Jadi, dengan lembut aku menggamit lengannya. Kami bersenandung tipis-tipis, takut mengganggu senyap, takut mengganggu burung-burung yang masih lelap. Di bawah sinar bulan purnama, air laut berkilauan, berayun-ayun ombak mengalir, ke pantai senda gurauan. Pelan-pelan saja kami mendaki jalan yang Puri lalui setiap hari. Langit subuh yang dipenuhi bintang mengilau memukau kami. Kata Carl Sagan, "Setiap bintang mungkin menjadi matahari bagi seseorang." Aku setengah mendongak, memandang satu yang paling cerlang, entah berada di rasi apa, di mataku gugus pendar itu menyerupai malaikat Natal—tapi aku ragu, adakah rasi malaikat itu—barangkali ada gadis kecil sepertiku di saujana yang jauh itu, yang memandang kepadaku seperti aku memandangnya. Tentu, jika benar begitu, cakrawala pasti tak sunyi lagi.

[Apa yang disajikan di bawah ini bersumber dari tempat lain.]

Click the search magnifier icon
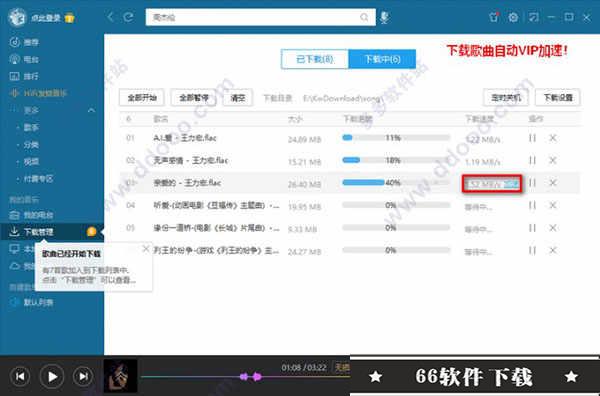 tap(364, 17)
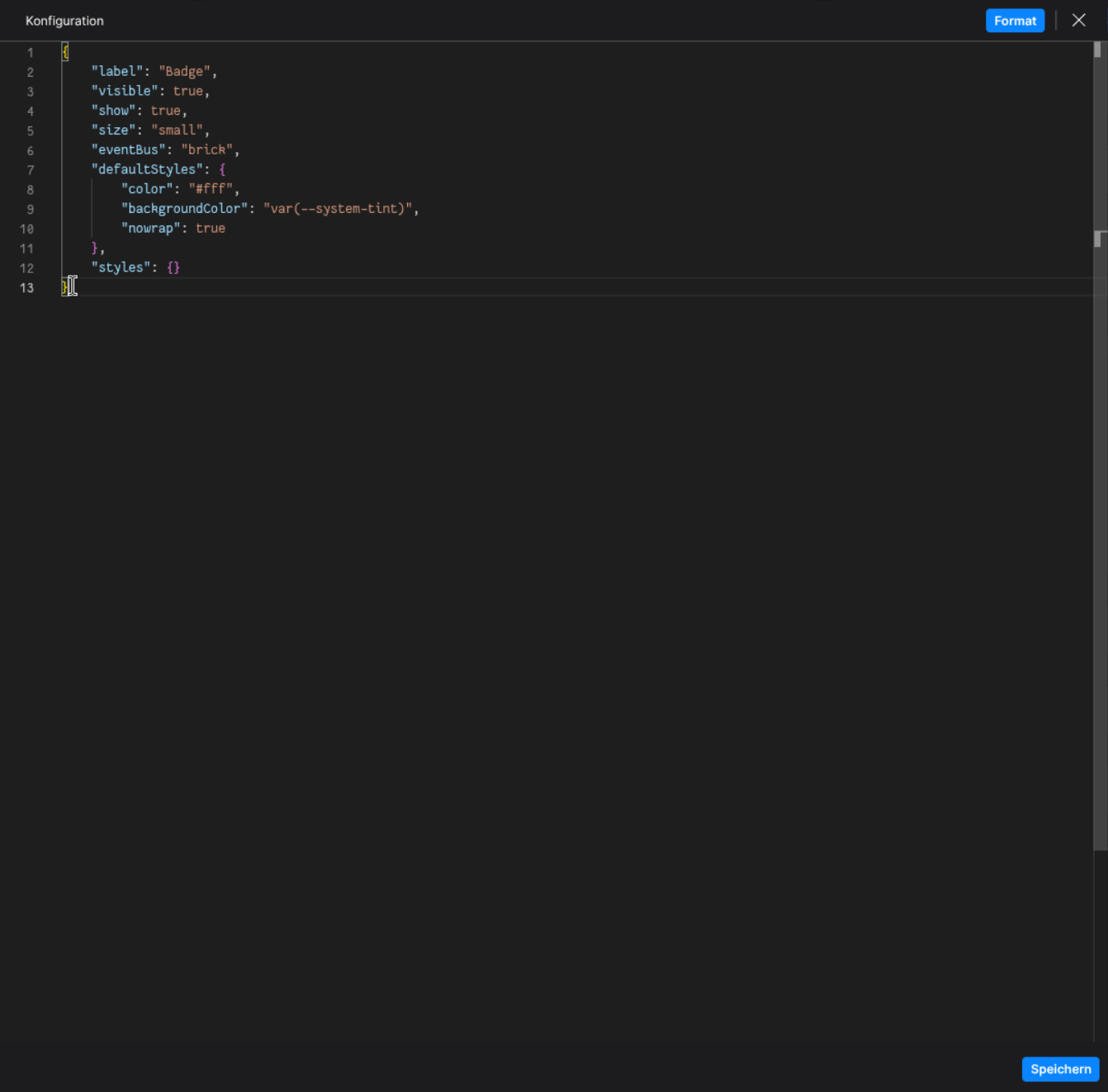Click the "backgroundColor" property key

tap(184, 209)
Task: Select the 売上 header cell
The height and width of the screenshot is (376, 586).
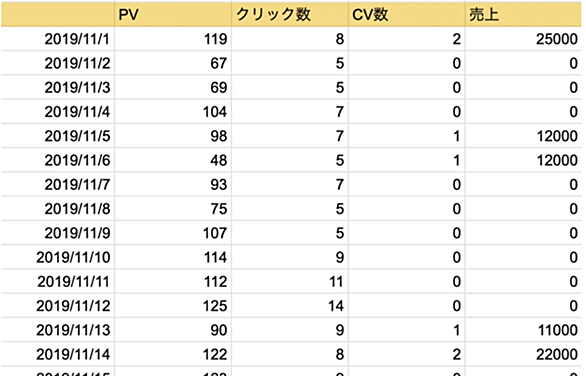Action: (524, 15)
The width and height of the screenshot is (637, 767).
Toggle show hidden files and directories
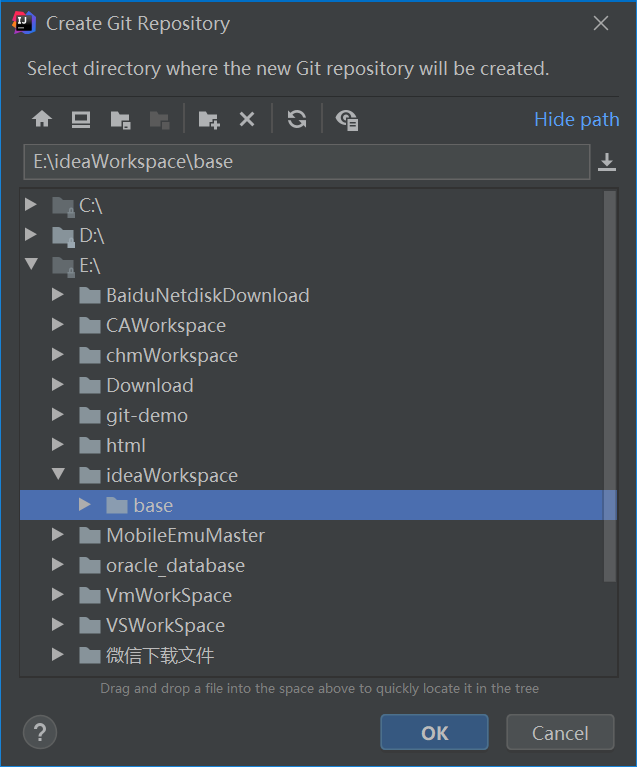point(347,120)
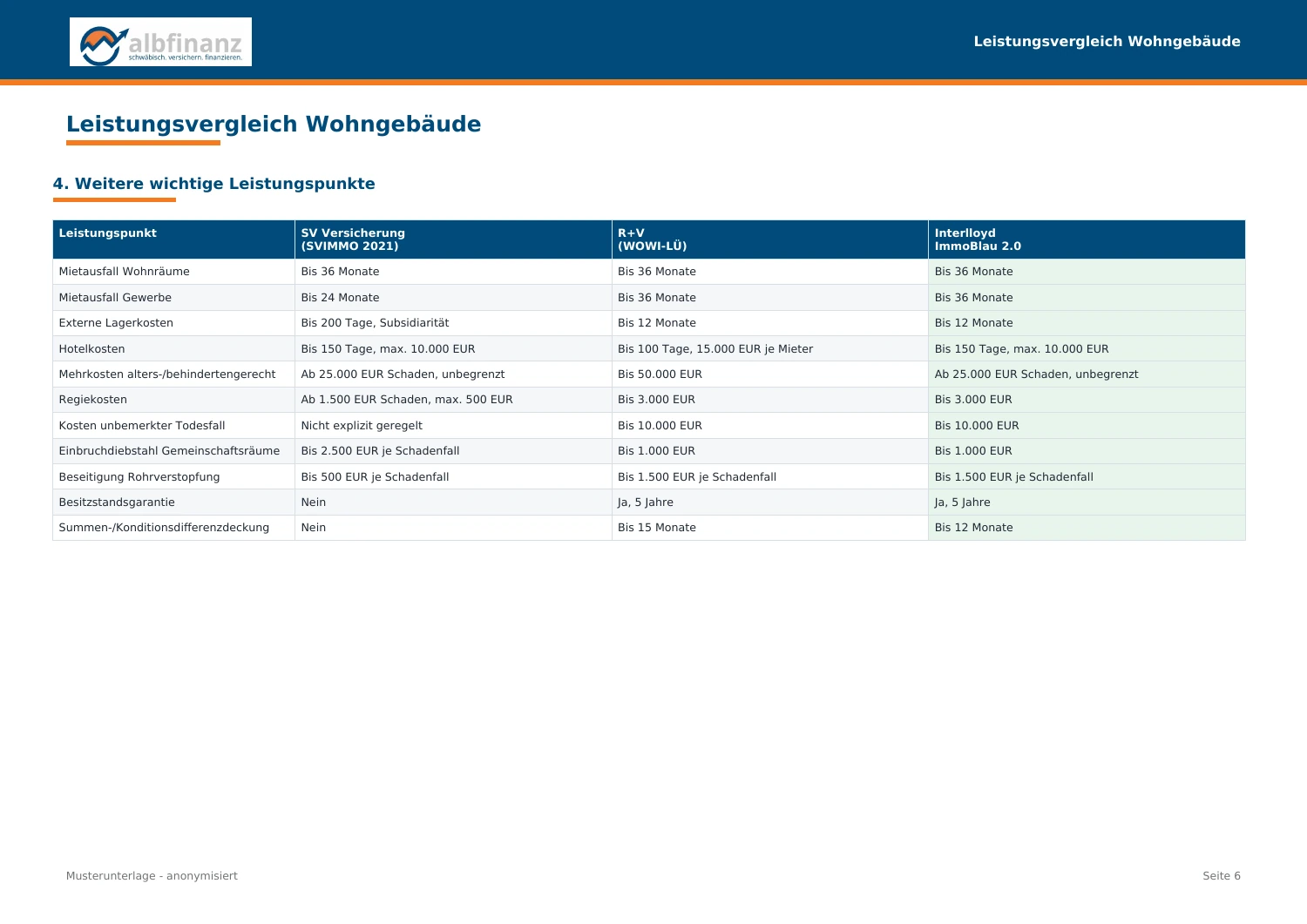Viewport: 1307px width, 924px height.
Task: Click cell Bis 100 Tage, 15.000 EUR je Mieter
Action: coord(715,349)
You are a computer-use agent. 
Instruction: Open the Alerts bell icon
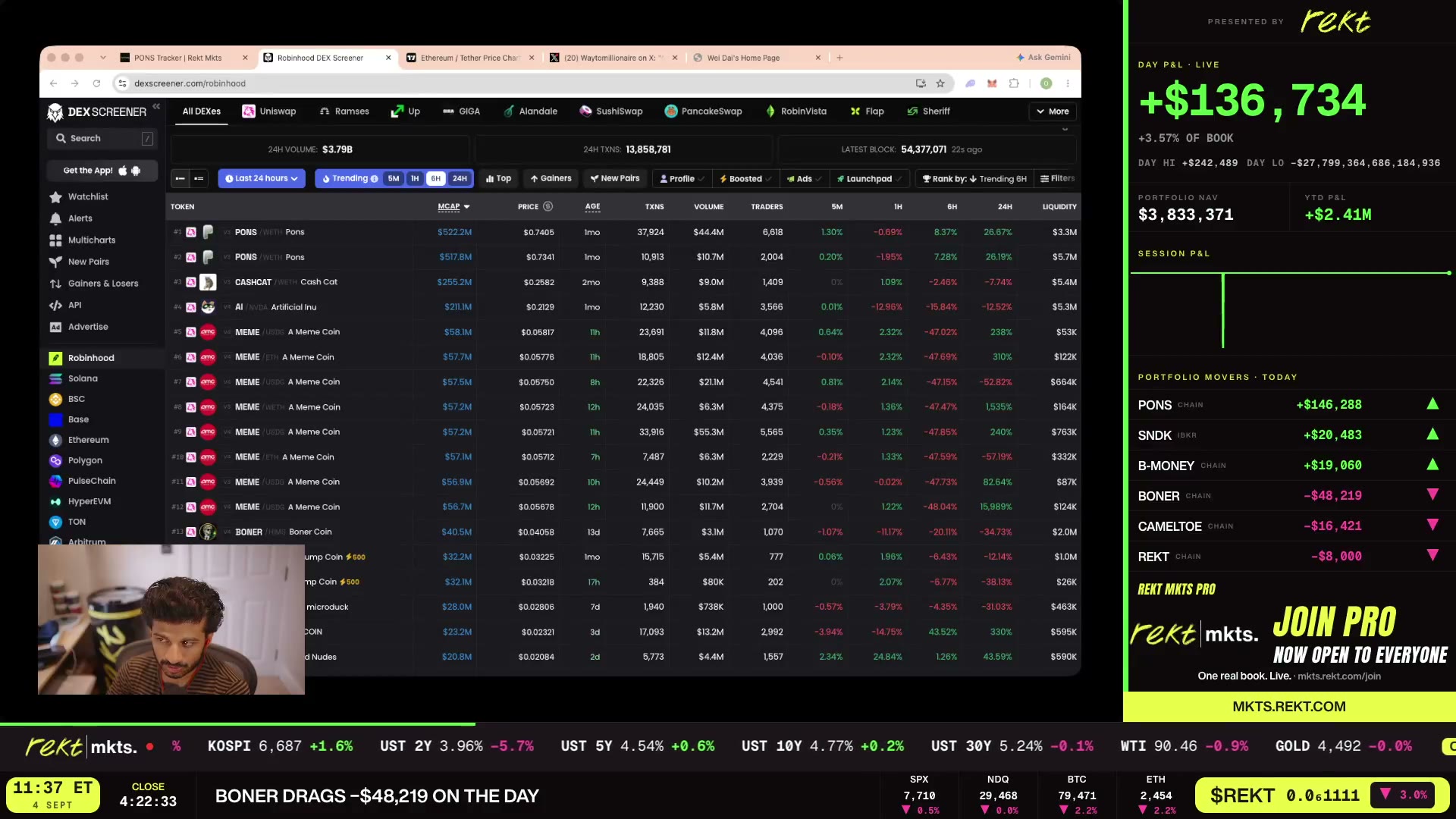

Langit masih membentangkan pemandangan yang sama ketika aku melangkah dalam rimbun pepohonan yang berbaris rapi di sepanjang jalan; sekalipun berbeda-beda jenisnya, sama teduh dan rimbunnya—aku sudah berhenti memandang bintang-bintang dan memilih memperhatikan sekitar saja. Chi bersedekap di balik jaketnya, menyembunyikan tangan di ketiaknya masing-masing, dan melangkah dengan punggung sedikit membungkuk, sepertinya dingin sekali, tapi aku sendiri tidak terlalu merasakannya, malah cenderung hangat. Dalam gelap subuh, pasar yang sepanjang hari ramai menjadi sepi, jalan yang senantiasa sepi menjadi lebih sepi lagi. Hanya laron-laron dan ngengat yang masih terjaga, mengerubungi lampu-lampu jalan dan mesin penjual otomatis, yang menawarkan berbagai minuman kaleng, dengan cahaya lampun yang menyolok. Bunyi statisnya mengisi udara sunyi dan menciptakan suasana ganjil, tetapi juga galib. Sesekali terlihat becak-becak pembawa sayur dan buah menggelinding menuruni jalan setapak kemudian menghilang ditelan kegelapan jalan. Beberapa di antaranya menyapa kami. Meronda? Tidak, bukan. Joging, jawab Chi. Begitu sampai di ujung setapak, Puri sudah menunggu di balik pagar rumahnya dengan jaket merahnya yang kelak menjadi ciri khasnya. Dia membuka pagar dan mengejar kami dengan setengah berlari. Dia terheran-heran melihatku yang membawa tas dan ember berisi sekop, garuk, dan kantung plastik ziploc, tapi lebih terheran saat melihat Chi. Maaf mengganggu kencan kalian, kata Chi.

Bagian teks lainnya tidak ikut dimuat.